__What to produce__
Filter these entries down to the lines that hold the word "toolbar", and show each of them.

Collected data:
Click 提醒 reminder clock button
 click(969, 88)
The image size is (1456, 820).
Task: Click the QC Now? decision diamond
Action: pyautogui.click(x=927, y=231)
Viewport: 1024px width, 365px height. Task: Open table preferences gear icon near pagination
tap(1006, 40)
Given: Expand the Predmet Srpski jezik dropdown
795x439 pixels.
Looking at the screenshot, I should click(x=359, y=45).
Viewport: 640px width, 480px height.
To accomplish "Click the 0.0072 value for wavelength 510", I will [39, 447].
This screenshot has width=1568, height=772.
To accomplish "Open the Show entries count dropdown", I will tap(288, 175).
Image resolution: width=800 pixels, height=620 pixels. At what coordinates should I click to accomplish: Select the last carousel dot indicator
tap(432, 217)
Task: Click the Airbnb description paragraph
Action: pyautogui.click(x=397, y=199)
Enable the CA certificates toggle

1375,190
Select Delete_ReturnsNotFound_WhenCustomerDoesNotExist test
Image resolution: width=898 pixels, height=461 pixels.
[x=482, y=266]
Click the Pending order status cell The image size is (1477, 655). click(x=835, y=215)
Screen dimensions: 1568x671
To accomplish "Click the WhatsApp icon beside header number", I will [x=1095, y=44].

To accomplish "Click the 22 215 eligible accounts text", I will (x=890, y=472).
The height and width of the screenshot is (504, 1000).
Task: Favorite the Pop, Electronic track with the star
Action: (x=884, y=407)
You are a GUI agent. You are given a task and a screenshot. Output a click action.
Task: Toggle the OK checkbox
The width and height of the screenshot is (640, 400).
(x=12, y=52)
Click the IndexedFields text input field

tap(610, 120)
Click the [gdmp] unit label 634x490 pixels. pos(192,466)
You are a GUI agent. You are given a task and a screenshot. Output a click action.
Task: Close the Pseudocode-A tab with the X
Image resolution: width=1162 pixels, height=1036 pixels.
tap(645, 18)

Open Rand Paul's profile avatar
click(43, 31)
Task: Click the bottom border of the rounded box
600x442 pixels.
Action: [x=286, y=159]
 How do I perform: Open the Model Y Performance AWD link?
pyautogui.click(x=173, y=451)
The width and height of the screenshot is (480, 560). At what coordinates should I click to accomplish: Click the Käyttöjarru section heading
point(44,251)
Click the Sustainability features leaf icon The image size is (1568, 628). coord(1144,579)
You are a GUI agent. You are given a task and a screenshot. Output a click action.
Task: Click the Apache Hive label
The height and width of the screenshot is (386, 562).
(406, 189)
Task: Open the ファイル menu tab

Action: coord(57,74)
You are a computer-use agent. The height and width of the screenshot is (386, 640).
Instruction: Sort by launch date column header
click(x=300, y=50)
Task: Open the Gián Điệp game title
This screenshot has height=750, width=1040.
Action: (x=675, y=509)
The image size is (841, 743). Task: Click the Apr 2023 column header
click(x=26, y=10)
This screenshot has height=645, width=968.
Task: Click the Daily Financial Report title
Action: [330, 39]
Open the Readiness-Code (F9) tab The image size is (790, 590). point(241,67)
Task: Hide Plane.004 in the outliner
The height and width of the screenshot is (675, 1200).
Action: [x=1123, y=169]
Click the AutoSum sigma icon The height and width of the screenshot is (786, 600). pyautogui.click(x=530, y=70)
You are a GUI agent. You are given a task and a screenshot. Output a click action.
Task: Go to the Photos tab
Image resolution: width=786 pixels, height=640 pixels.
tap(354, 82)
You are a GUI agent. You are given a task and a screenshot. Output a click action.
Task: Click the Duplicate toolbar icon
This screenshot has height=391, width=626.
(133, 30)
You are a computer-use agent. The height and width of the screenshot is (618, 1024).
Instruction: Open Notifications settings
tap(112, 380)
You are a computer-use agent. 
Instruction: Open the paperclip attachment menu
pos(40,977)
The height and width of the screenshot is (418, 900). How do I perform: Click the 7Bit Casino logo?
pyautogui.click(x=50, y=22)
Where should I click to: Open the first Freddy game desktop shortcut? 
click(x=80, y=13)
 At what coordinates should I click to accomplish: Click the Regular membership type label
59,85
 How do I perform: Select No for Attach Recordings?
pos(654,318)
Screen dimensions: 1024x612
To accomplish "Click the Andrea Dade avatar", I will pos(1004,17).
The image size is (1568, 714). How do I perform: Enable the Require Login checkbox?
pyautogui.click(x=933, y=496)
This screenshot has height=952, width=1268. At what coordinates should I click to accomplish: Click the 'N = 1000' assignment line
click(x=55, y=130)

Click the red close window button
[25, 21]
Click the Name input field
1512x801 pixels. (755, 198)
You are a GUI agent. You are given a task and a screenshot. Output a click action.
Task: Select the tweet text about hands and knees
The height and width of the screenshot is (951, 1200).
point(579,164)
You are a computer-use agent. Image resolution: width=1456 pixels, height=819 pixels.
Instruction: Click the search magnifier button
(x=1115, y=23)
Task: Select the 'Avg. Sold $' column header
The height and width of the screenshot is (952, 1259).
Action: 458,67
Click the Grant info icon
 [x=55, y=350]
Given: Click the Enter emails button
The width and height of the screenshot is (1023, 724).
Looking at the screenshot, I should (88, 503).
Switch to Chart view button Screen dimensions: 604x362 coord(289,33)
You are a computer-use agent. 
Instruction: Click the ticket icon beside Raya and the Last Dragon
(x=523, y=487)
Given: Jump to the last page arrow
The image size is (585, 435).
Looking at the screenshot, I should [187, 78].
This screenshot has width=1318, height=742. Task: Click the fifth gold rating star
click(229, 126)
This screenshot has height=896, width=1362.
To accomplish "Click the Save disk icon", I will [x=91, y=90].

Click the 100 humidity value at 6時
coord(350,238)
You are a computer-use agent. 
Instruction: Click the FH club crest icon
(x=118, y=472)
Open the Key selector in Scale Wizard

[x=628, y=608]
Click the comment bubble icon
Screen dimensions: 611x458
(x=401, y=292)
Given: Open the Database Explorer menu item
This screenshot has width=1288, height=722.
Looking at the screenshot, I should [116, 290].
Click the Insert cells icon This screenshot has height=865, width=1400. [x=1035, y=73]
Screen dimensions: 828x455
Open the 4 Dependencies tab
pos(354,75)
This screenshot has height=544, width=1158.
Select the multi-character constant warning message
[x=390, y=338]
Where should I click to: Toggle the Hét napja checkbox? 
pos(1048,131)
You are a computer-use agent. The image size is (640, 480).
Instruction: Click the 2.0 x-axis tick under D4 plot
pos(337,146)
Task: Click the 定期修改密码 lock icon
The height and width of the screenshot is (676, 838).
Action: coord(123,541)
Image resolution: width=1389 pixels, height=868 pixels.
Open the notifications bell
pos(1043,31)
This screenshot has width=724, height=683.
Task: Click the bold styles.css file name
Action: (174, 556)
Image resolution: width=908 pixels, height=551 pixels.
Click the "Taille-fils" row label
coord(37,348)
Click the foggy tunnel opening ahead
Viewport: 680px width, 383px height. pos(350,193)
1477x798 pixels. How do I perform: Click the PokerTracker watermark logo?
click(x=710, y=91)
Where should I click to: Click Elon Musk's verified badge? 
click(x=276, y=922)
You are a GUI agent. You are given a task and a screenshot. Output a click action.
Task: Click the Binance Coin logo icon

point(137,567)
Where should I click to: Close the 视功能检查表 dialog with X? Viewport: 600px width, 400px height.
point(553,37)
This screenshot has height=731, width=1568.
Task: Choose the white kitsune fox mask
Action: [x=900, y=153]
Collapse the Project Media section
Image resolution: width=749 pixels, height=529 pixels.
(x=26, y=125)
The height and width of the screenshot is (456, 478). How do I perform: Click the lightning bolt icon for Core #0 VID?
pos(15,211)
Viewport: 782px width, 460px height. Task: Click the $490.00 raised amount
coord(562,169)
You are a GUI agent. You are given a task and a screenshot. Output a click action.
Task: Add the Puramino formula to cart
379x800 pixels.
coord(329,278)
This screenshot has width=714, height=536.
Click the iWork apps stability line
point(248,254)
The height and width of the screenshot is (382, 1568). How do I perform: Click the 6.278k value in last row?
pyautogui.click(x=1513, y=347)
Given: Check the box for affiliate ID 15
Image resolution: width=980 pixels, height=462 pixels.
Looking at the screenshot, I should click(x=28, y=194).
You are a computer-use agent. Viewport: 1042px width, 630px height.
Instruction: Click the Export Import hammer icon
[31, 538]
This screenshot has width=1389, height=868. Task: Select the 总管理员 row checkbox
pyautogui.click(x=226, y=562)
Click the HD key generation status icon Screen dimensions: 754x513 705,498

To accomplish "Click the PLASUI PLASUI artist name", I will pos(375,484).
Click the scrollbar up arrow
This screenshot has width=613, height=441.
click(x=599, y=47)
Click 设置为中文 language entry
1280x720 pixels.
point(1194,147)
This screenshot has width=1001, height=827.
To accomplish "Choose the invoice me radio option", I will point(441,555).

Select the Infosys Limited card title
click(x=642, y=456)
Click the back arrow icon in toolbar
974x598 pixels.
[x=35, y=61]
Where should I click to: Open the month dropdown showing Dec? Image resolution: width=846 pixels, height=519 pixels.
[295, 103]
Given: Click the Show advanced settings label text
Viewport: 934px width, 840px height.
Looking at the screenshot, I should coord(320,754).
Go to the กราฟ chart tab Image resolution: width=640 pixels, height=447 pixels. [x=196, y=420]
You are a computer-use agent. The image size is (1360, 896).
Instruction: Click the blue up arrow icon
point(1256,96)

__Response__
Task: Click the Duplicate toolbar icon
Click the back arrow icon in toolbar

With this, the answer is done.